Task directions ->
In the passage below on Roberto Arlt's novel The Flamethrowers, who translated the book into German?

(Passage for review Opens)

1931 novel by Roberto Arlt

The Flamethrowers (Spanish: Los lanzallamas) is a novel by the Argentine writer Roberto Arlt, that continues the story of Remo Erdosain, a lowlife criminal who, plagued by vital anxieties, joins a secret society, and was first introduced in the novel Los siete locos.

The book was published by Editorial Claridad in Buenos Aires in 1931. It was included in the second volume of Novelas completas y cuentos (English: Complete Novels and Stories) published by Compañía General Fabril Editora in Buenos Aires in 1963. It was published by Compañía General Fabril Editora in Buenos Aires in 1968 and 1972, and by Editorial Losada in Buenos Aires in about 1977. It was published by Bruguera in Barcelona in 1980.

The book was translated into French by Lucien Mercier and published under the title Les lance-flammes by Belfond in Paris in 1983. It was translated into German by Bruno Keller and published under the title Die Flammenwerfer by Insel Verlag in 1973. It was translated into Italian by Luigi Pellisari and published under the title I lanciafiamme by Bompiani in Milan in 1974. The novel was translated into English by Larry Riley as The Flamethowers and published in 2021 by corona\samizdat (Slovenia), with an introduction by the press's publisher Rick Harsch.

It has been said that Los lanzallamas is title of the second installment of a single novel, the first instalment having been published in 1929 under the title Los siete locos. or an "unofficial" sequel to, Los siete locos. Nevertheless, contrary opinions have also been stated.

The Flamethrowers has been called a "fully realized" masterpiece. Characters in the book include Erdosain, Hipolita and Arturo Haffner.

(Passage for review Closes)
(Stored data Opens)

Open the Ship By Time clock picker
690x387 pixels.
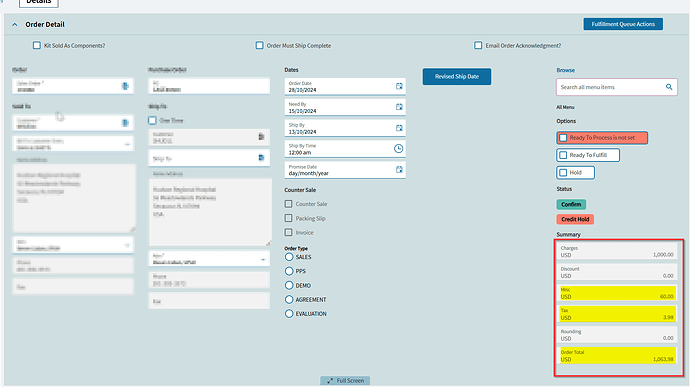coord(398,149)
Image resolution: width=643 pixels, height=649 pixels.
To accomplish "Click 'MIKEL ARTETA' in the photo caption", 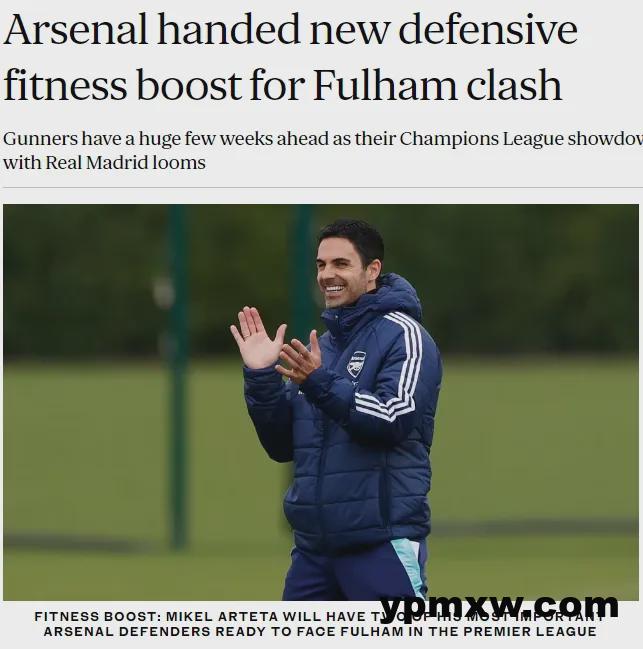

(Stored data Closes)

Expected answer ->
Bruno Keller